__WORK INSTRUCTIONS__. Copy the material below line for line, with no changes.

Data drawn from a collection
━━━━━━━━━━━━━━━━━━━━

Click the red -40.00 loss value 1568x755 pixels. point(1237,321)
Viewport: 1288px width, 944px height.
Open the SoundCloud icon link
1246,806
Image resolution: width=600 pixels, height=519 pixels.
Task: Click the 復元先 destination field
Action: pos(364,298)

━━━━━━━━━━━━━━━━━━━━

__CORRECT OUTPUT__.
Click the red -40.00 loss value 1568x755 pixels. point(1237,321)
Viewport: 1288px width, 944px height.
Open the SoundCloud icon link
1246,806
Image resolution: width=600 pixels, height=519 pixels.
Task: Click the 復元先 destination field
Action: pos(364,298)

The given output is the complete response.